A portaria expande em dois aspectos a oferta do teste, que utiliza a técnica de reação em cadeia da polimerase em tempo real (PCR): passa a admitir, além da biópsia de pele ou de nervo, a amostra de raspado intradérmico — método menos invasivo — e amplia o escopo de aplicação para todos os casos suspeitos de hanseníase, sejam ou não contatos de pacientes confirmados.

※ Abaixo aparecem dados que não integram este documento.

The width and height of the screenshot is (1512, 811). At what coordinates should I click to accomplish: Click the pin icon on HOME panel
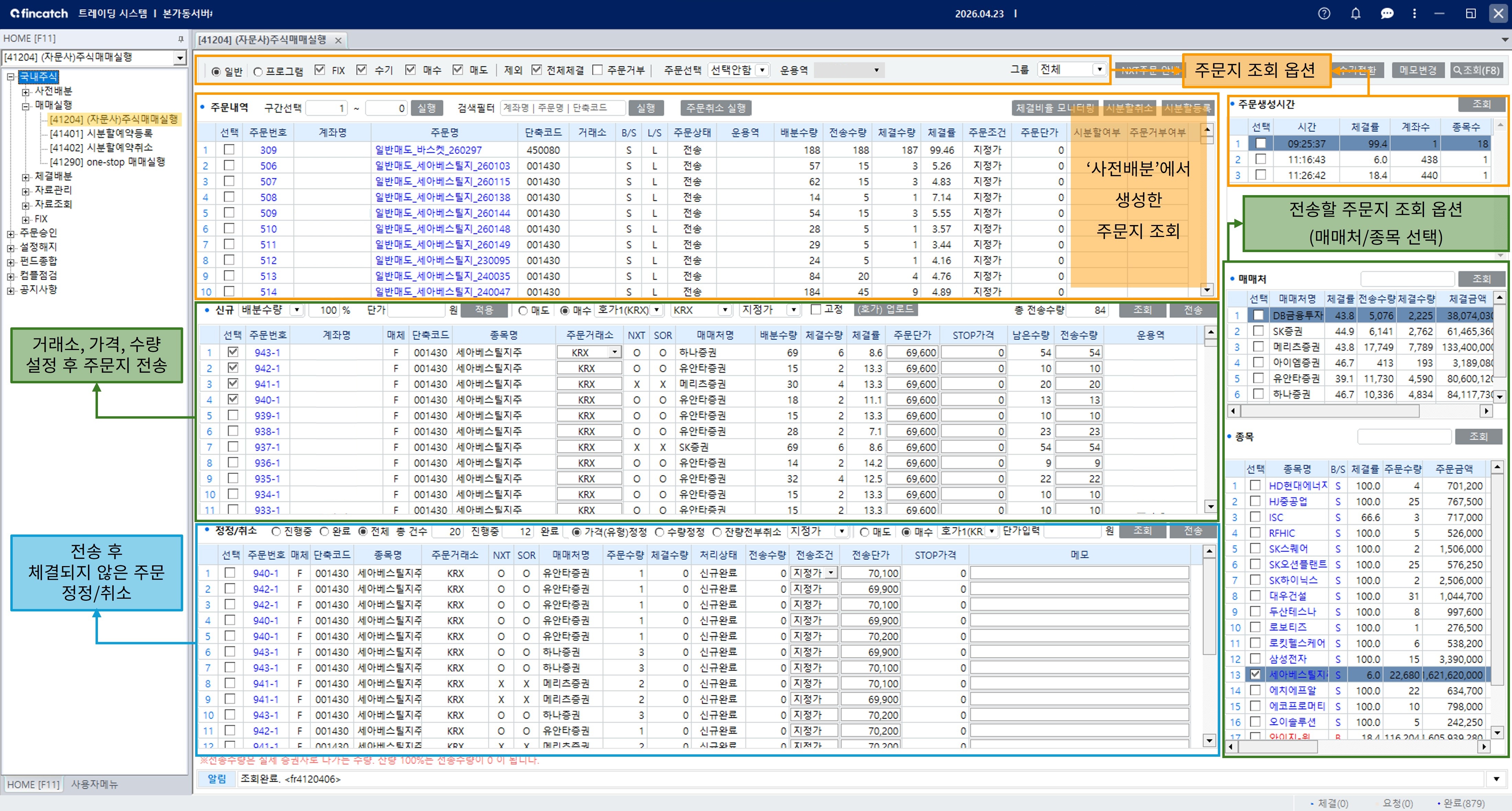pos(181,39)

Esse teste já havia sido incorporado ao SUS pela Portaria SCTIE/MS nº 78, de 31 de dezembro de 2021, mas apenas com amostras de biópsia e restrito à investigação de contatos de casos confirmados, no nível da Atenção Especializada. A nova portaria amplia tanto o tipo de amostra aceita quanto a população-alvo, permitindo o uso do PCR como apoio diagnóstico em qualquer suspeita da doença. O kit molecular para hanseníase, conhecido como Kit NAT Hanseníase, foi desenvolvido por pesquisadores da Fiocruz e possui registro na Anvisa.
Conforme o art. 25 do Decreto nº 7.646/2011, as áreas técnicas do Ministério da Saúde terão prazo máximo de 180 dias, a contar da publicação, para efetivar a oferta do exame na rede. O relatório de recomendação da Comissão Nacional de Incorporação de Tecnologias no SUS (Conitec) sobre a tecnologia estará disponível no site oficial do órgão (https://www.gov.br/conitec/pt-br).
A medida visa fortalecer o diagnóstico precoce da hanseníase, doença infecciosa crônica causada pelo M. leprae, cujo diagnóstico clínico permanece fundamental mas pode ser complementado pela PCR especialmente em casos paucibacilares, com baciloscopia negativa ou histopatologia inconclusiva.